* **Text passage**:
To use this, you must create a marvel account and obtain a public and private key via the Marvel Developer Portal: https://developer.marvel.com/.
The endpoints to use are:
- For the character id's: http://localhost:8080/{publickey}/{hash}/characters/
- For details about a single character (found from id): http://localhost:8080/{publickey}/{hash}/characters/{id}
To obtain your hash:
Search for an online MD5 hash generator on Google and type 1 followed by your public key and your private key. No spaces.
This will give you your hash path variable.
This solution also uses gson as a Maven dependency instead of Jackson to parse the JSON response from the Marvel API. To implement gson, put spring.mvc.converters.preferred-json-mapper=gson into your application.properties and paste the following into your pom.xml file under dependencies:
<dependency>
<groupId>com.google.code.gson</groupId>
<artifactId>gson</artifactId>
<version>2.8.8</version>
</dependency>
The Marvel Comics API allows developers to access information about Marvel's vast library of comics. We want you to use the Marvel API (see http://developer.marvel.com/) to build a Characters API:
- Serve an endpoint /characters that returns all the Marvel character ids only, in a JSON
array of numbers.

* **Task prompt**: Copy the Marvel API setup notes, starting with "The endpoints to" and going on through "hash path variable.", and change "Google" to "Bing" along the way.

Item coordinate data:
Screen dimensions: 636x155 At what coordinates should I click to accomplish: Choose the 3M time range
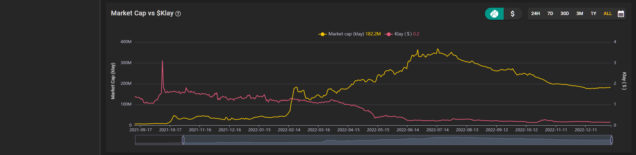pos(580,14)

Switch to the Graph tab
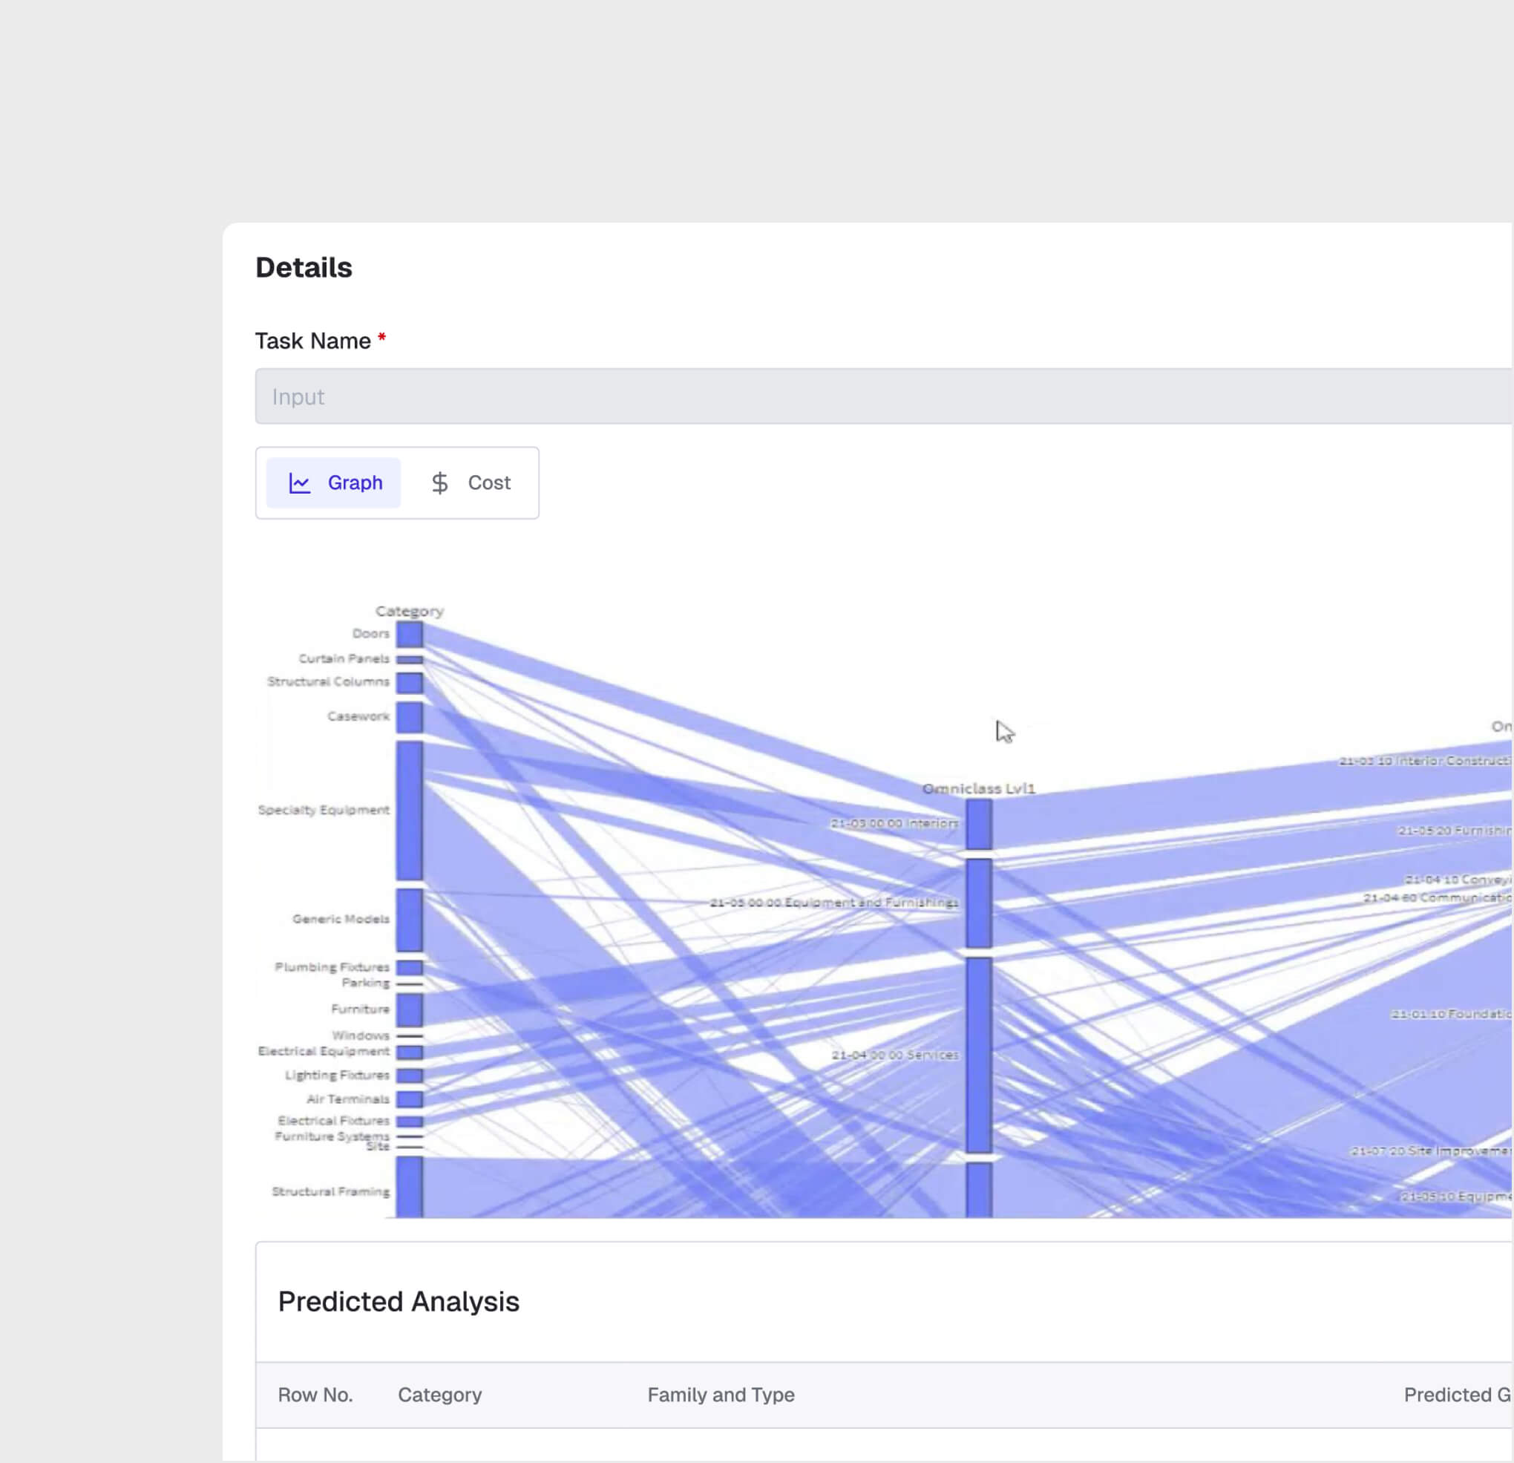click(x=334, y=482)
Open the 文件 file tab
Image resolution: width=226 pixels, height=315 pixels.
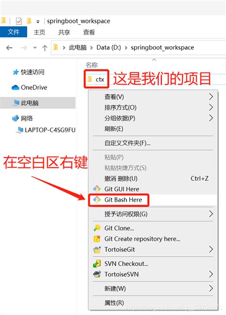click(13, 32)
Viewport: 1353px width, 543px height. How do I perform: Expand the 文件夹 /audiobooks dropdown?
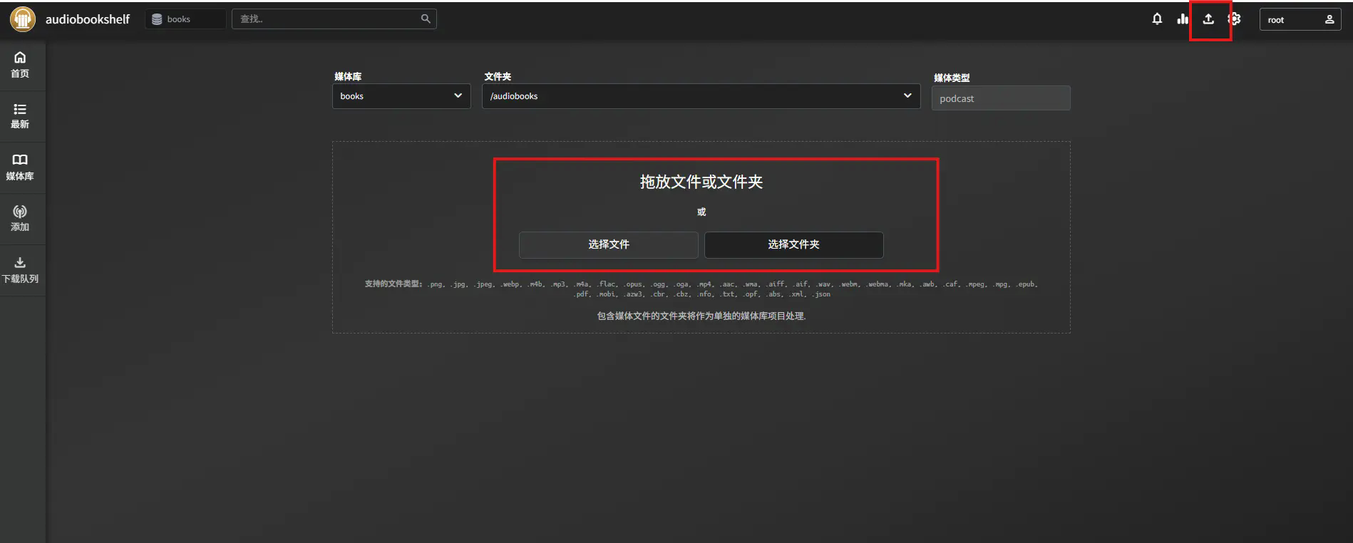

* **Full answer**:
The endpoints to use are:
- For the character id's: http://localhost:8080/{publickey}/{hash}/characters/
- For details about a single character (found from id): http://localhost:8080/{publickey}/{hash}/characters/{id}
To obtain your hash:
Search for an online MD5 hash generator on Bing and type 1 followed by your public key and your private key. No spaces.
This will give you your hash path variable.